**What the task requires**
Your response should contain only the lines running from the top of the data below through the line with "The width and height of the screenshot is (1249, 489).", both included. Pictures must be omitted.

**Provided information**
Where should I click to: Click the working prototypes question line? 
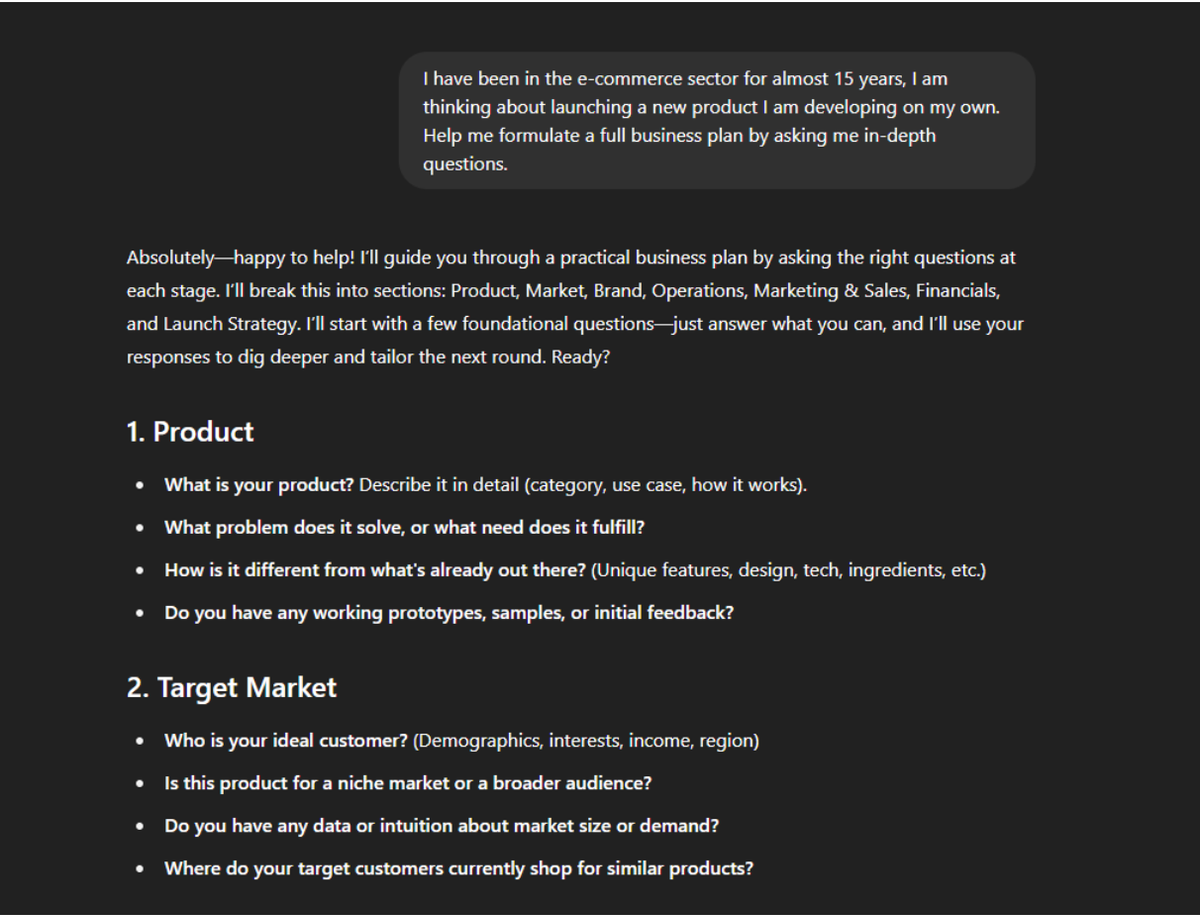pos(449,613)
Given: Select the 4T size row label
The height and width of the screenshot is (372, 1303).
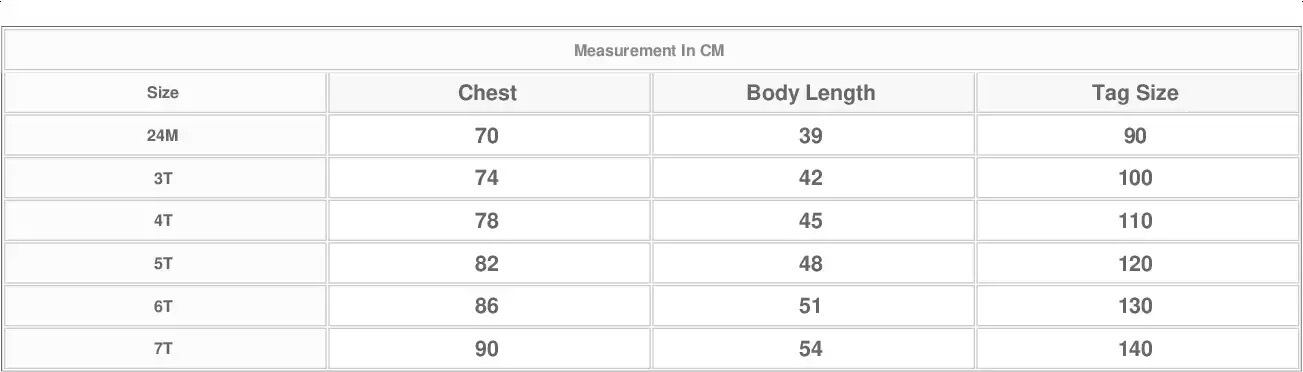Looking at the screenshot, I should tap(163, 221).
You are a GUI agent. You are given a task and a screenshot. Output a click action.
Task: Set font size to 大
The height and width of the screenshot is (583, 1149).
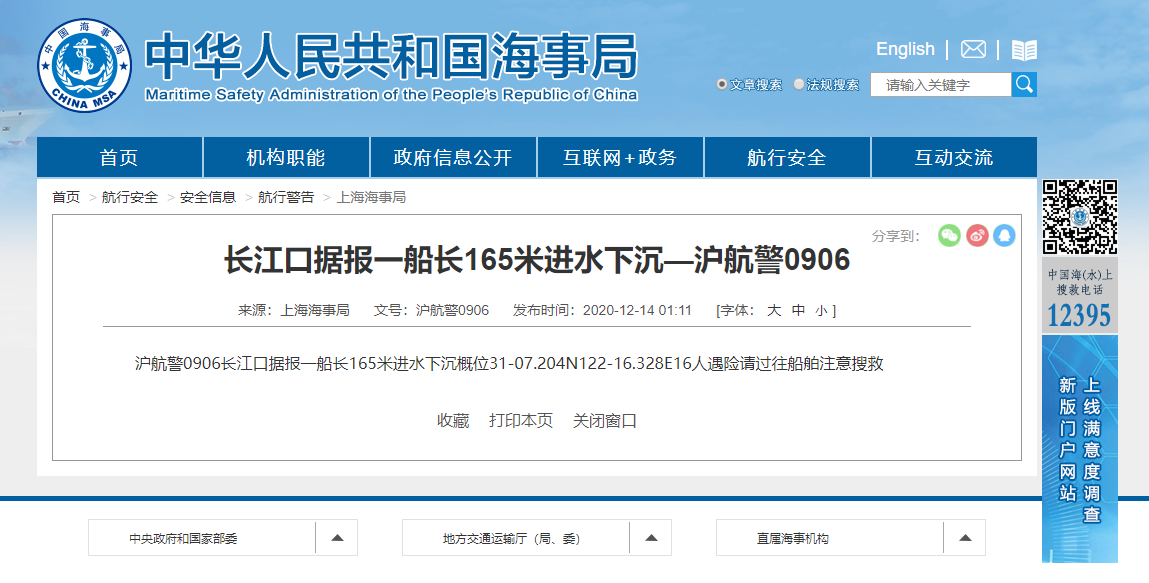point(773,311)
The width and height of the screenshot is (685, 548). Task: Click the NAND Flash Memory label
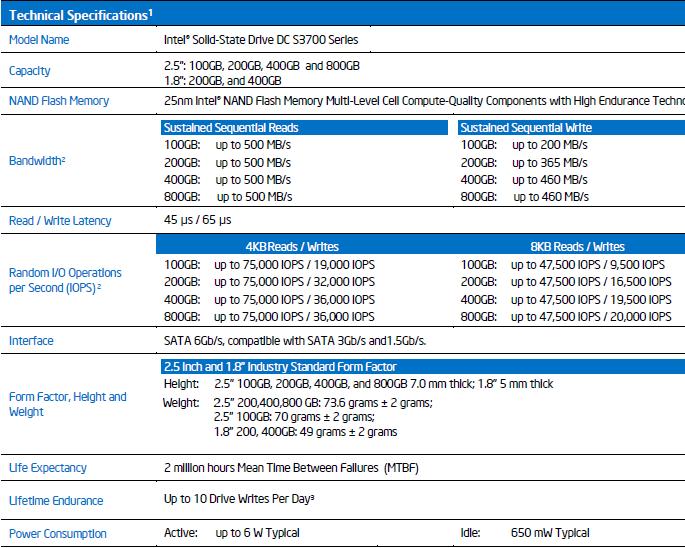point(59,101)
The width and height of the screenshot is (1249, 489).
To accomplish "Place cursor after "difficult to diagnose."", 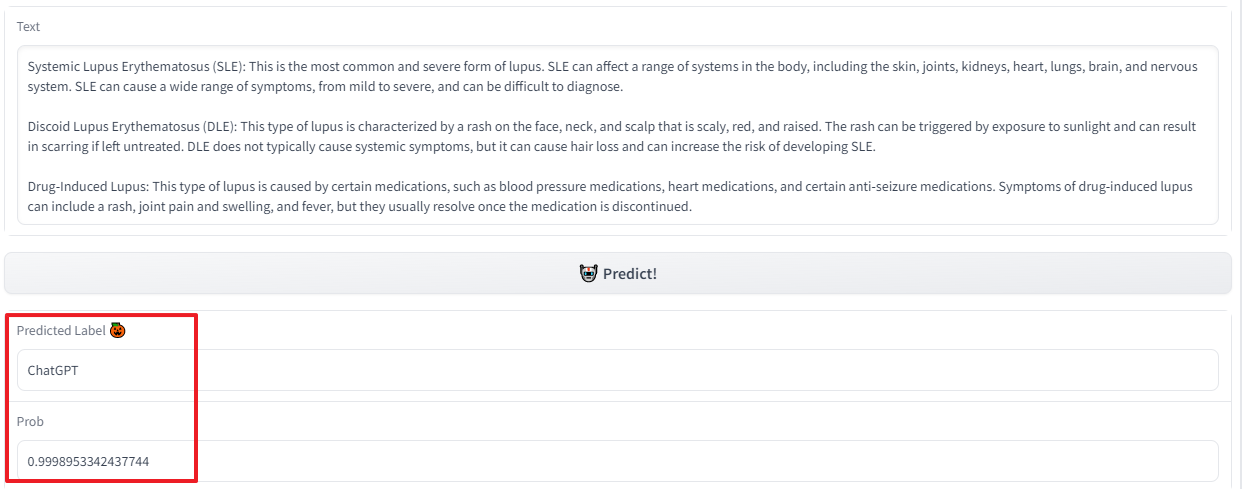I will [625, 87].
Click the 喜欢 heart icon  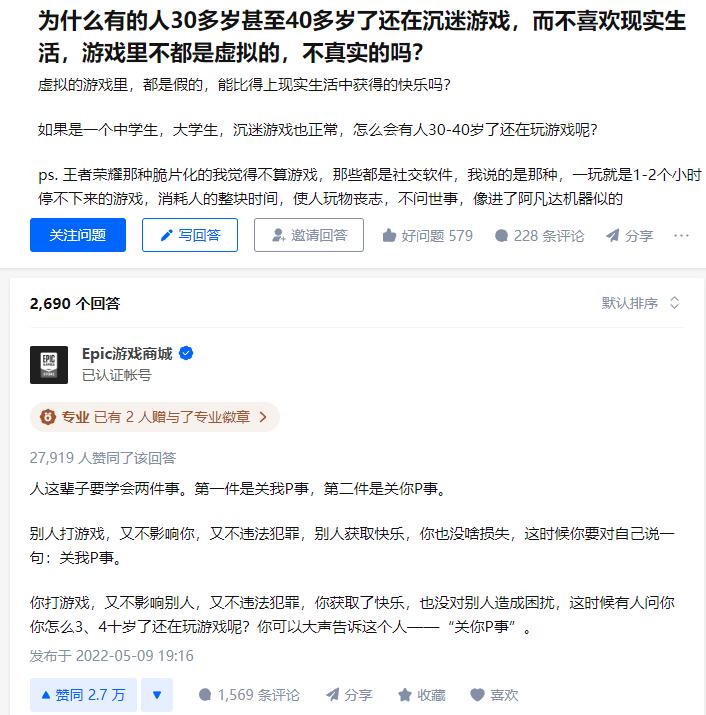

**Task solution**
Where should I click to: Click the working prototypes question line? 
pos(449,613)
Given: Select the 4T size row label
The height and width of the screenshot is (372, 1303).
Looking at the screenshot, I should tap(163, 221).
You are a GUI agent. You are given a task and a screenshot. Output a click action.
Task: Set font size to 大
The height and width of the screenshot is (583, 1149).
point(773,311)
The width and height of the screenshot is (685, 548). Task: Click the NAND Flash Memory label
point(59,101)
The width and height of the screenshot is (1249, 489).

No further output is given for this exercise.